==== DATA FOR THIS EXERCISE

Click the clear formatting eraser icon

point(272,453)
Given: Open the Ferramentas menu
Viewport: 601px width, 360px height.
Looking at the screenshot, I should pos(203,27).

========

WORK INSTRUCTIONS.
Would you write down every record again, exactly?

RESULT FOR THIS TASK.
Click the clear formatting eraser icon

point(272,453)
Given: Open the Ferramentas menu
Viewport: 601px width, 360px height.
Looking at the screenshot, I should pos(203,27).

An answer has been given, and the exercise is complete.